PS: the latest version of the branch can be seen here:
https://github.com/gammalib/gammalib/compare/1412-implement-GModelSpatialEllipticalGauss

#13 Updated by Knödlseder Jürgen about 9 years ago

Before making any decision I would like to analyse the real stability of the actual code (for example to see how an ellipse is fitted where the PA starting value differs by 45 degrees, etc.)

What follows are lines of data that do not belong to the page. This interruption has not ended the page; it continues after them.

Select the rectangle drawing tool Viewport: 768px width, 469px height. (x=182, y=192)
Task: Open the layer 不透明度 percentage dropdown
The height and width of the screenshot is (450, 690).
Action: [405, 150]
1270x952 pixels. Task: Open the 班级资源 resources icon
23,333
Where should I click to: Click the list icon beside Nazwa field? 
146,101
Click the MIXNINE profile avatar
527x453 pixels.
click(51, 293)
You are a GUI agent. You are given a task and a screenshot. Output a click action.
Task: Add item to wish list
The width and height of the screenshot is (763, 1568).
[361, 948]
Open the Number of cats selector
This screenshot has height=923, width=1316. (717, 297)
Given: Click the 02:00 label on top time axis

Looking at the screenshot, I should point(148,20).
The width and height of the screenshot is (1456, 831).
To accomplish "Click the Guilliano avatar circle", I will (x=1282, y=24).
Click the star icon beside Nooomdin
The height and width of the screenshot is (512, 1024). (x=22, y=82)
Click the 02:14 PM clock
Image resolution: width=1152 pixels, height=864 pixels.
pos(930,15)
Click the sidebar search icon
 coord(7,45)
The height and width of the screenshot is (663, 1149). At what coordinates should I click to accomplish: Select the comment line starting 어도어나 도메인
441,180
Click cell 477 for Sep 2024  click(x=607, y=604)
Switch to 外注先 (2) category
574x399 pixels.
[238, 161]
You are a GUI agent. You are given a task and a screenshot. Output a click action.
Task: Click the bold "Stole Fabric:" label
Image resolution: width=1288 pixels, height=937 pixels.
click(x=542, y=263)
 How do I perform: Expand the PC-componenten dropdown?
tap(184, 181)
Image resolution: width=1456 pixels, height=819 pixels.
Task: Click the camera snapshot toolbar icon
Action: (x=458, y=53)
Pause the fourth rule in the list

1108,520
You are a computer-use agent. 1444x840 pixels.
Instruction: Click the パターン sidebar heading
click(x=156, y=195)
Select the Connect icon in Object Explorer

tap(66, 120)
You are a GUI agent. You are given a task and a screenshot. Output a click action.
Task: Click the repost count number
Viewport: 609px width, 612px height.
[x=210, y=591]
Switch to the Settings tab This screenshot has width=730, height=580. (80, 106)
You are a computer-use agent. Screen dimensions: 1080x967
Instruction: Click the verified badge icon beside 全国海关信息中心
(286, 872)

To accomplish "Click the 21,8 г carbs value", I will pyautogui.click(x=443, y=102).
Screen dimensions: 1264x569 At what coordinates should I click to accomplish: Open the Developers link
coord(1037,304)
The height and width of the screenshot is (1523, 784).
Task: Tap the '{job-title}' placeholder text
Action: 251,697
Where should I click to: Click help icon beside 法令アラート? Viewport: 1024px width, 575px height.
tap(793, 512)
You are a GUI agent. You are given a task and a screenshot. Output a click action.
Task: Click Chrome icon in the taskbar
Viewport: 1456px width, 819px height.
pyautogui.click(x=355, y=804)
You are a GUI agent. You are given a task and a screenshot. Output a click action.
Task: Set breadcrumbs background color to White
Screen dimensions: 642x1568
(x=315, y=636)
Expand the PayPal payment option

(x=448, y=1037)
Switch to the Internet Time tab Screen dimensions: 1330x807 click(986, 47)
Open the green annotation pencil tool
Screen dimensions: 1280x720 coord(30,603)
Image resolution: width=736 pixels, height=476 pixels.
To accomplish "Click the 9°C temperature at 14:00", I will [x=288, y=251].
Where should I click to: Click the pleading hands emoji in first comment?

Alternatively, I’d like to try replacing minor_axis by eccentricity, i.e. minor_axis^2 = major_axis^2 (1 - eccentricity^2). This allows to constrain the eccentricity to the interval [0,1], making sure that the major_axis is always the major axis. I’d like to compare the stability of that approach to the actual implementation.

#14 Updated by Knödlseder Jürgen about 9 years ago

  • Status changed from Feedback to Closed
  • % Done changed from 90 to 100

I merged the code into the devel branch. I created the new issue #1448 to follow up the discussion about fit stability. Close this one now.